Castells Duran El proceso estatizador en la experiencia colectivista catalana (1936-1939), Res. 15

Castells Duran El proceso estatizador en la experiencia colectivista catalana (1936-1939), Res. 15

Sábado 4 de marzo de 2006, por frank

Castells Duran El proceso estatizador en la experiencia colectivista catalana (1936-1939), Madrid, Nossa y Jara editores Madre Tierra, 1996, 237 pp. Res. 15

Un estudio detallado que corresponde perfectamente al título que termina con breves conclusiones, cuyo broche es una cita de un ente fidedigno. La revista The Economist, hoy como ayer vocero internacional de los empresarios, escribía : “De manera discreta, la intervención de la industria por el Estado, que es contraria a la colectivización y al control obrero, restablece el principio de la propiedad privada. El representante del gobierno, a la cabeza de la empresa es, siempre que sea posible, su antiguo propietario.” (26-II-1938)

El autor corrobora esta constatación en el último párrafo de su obra. “En definitiva, por tanto, la estatización (y evidentemente también, la reprivatización bajo la tutela del Estado) significó la expropiación de los trabajadores por el Estado, que les desposeyó de la dirección y gestión directa que éstos ejercían en la actividad productiva ; expropiación que fue llevada a término con la complicidad y apoyo de los aparatos y direcciones de las organizaciones de los propios trabajadores. Todo ello constituyó una nueva experiencia - de alcance internacional - para los trabajadores, al poner de relieve que la acción expropiadora del Estado - con la colaboración y participación de los aparatos y direcciones de las organizaciones obreras - no tenía forzosamente que dirigirse contra la burguesía, sino que, como en este caso, podía realizarse, también, contra los propios trabajadores.” (p. 141)

Me permito agregar que la “nueva experiencia”, contemplada en el plano del estado español, es una afirmación indudable. Desde el punto de vista del acervo del movimiento obrero venía a completar la doble acción marxista de 1917-1921 en Alemania y en Rusia o la URSS.

En ambos países, la vertiente social demócrata y la marxista leninista se opusieron con el ejército a las conquistas de los mismos trabajadores, sea en nombre de la democracia burguesa sea en nombre de un partido sedicente obrero, auténtico respaldo de una nueva clase burguesa.

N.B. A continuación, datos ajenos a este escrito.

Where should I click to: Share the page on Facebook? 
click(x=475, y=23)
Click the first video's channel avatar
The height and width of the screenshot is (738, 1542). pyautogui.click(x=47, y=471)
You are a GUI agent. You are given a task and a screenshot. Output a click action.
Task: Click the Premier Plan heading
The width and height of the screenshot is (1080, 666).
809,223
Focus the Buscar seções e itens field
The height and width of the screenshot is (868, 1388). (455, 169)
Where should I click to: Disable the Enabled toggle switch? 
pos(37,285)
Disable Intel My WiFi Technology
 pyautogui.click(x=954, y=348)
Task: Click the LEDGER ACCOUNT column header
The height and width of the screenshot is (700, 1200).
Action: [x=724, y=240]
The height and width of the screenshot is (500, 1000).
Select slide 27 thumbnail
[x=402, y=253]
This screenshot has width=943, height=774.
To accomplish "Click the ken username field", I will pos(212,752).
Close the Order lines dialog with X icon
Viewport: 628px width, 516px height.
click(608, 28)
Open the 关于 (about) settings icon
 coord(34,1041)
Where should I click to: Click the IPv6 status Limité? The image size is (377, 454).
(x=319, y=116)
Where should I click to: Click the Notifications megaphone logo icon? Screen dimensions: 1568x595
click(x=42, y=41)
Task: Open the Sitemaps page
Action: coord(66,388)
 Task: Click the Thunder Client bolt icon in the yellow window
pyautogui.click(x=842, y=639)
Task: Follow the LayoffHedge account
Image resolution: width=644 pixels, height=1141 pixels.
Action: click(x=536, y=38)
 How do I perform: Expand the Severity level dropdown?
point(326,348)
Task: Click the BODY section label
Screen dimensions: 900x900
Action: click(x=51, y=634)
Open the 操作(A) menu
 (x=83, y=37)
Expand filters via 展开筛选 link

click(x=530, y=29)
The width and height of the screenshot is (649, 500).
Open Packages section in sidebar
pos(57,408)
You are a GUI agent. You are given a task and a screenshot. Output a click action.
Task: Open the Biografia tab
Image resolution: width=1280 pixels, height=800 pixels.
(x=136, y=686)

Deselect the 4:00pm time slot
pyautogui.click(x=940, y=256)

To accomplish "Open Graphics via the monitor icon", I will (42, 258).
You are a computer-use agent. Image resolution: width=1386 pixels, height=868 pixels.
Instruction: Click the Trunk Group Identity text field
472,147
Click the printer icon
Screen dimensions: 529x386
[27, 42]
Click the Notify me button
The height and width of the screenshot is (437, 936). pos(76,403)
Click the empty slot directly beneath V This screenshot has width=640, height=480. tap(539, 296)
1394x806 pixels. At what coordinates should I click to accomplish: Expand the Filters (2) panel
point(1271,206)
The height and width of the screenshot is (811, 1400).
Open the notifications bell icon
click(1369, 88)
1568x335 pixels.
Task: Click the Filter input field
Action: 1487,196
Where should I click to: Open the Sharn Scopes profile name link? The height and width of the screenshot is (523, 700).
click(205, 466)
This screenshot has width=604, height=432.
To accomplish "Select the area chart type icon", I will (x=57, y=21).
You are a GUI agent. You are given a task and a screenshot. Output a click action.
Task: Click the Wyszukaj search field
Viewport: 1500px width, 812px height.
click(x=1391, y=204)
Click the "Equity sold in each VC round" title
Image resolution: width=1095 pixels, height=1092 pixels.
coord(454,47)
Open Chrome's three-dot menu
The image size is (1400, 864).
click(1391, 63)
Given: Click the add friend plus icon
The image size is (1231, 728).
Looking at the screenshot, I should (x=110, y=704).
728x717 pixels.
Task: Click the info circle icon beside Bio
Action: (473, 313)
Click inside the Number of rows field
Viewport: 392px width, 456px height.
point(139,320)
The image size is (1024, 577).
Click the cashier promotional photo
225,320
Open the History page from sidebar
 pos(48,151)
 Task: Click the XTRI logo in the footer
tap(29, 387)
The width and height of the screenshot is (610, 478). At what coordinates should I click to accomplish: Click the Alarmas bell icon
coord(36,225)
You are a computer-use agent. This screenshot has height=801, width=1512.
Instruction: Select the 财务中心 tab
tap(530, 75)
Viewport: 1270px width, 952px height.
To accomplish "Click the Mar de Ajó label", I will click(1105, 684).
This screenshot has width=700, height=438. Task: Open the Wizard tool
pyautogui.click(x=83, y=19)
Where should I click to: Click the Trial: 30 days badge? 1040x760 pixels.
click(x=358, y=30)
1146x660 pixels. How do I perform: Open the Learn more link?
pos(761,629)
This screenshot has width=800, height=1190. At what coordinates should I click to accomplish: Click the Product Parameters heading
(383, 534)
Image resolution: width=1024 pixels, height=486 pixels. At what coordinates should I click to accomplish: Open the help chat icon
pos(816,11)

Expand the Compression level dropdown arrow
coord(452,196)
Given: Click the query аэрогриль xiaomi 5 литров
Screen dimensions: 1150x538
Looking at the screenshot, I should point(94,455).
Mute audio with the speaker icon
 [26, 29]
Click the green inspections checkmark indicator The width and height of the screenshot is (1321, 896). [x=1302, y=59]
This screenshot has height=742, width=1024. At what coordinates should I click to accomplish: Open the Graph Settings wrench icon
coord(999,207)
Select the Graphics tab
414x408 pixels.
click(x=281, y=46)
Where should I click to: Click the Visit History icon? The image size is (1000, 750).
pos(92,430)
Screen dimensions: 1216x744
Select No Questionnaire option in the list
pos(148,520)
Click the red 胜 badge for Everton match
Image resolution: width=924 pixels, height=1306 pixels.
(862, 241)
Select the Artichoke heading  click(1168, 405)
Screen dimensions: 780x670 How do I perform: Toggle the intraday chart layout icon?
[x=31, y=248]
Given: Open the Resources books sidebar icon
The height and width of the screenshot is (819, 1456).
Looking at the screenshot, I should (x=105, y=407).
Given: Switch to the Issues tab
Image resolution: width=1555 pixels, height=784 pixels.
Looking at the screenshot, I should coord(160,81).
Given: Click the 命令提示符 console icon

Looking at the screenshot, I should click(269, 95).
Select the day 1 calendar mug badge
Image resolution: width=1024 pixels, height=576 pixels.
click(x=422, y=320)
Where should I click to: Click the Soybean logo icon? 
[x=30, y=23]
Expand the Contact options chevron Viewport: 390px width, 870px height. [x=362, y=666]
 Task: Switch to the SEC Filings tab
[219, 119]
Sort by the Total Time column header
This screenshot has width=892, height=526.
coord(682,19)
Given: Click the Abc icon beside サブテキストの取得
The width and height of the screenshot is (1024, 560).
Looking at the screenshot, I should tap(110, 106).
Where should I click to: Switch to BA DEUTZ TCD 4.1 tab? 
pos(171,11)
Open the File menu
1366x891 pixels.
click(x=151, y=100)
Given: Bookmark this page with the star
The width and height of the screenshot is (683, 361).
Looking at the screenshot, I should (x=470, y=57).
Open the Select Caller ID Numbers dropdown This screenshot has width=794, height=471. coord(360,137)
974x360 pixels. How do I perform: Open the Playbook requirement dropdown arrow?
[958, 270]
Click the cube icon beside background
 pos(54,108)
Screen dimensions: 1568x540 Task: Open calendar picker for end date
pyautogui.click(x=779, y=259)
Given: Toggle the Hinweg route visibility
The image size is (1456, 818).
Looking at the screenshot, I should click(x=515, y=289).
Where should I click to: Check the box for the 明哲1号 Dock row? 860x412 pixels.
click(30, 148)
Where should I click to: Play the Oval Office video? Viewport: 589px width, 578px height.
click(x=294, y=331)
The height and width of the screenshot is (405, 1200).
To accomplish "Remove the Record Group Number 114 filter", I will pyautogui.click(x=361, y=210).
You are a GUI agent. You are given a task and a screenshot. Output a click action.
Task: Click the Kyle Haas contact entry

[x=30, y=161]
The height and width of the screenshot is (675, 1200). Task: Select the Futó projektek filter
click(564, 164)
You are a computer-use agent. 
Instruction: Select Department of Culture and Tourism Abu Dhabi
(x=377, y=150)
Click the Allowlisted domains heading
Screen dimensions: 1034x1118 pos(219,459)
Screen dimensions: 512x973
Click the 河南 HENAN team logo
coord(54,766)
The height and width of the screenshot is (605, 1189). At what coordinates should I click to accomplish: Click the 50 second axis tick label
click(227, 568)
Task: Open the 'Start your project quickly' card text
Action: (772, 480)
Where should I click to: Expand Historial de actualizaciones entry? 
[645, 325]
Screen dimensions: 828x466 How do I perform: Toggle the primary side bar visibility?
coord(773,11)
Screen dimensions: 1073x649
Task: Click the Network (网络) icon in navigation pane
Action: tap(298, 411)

Es interesante apuntar que los marxistas de la corriente consejista dieron una valoración casi justificativa de las derrotas operarias (ver Expectativas fallidas...) - para la URSS y la España de 1936-1939 - con el argumento de la poca madurez de los trabajadores por el peso del campesinado, argumento reiterado para todas las luchas en el Tercer Mundo.

Una manera indirecta de esperar una mayor opresión de la burguesía en el globo terráqueo, que entrañaría la crisis final del capitalismo. Es una visión judeo cristiana - la afirmación del juicio final, del apocalipsis, de la llegada del mesías, inminente, por supuesto - trasladada en un plano ateo-deista.

Me parece una estupidez combinada con la cobardía y la esquizofrenia.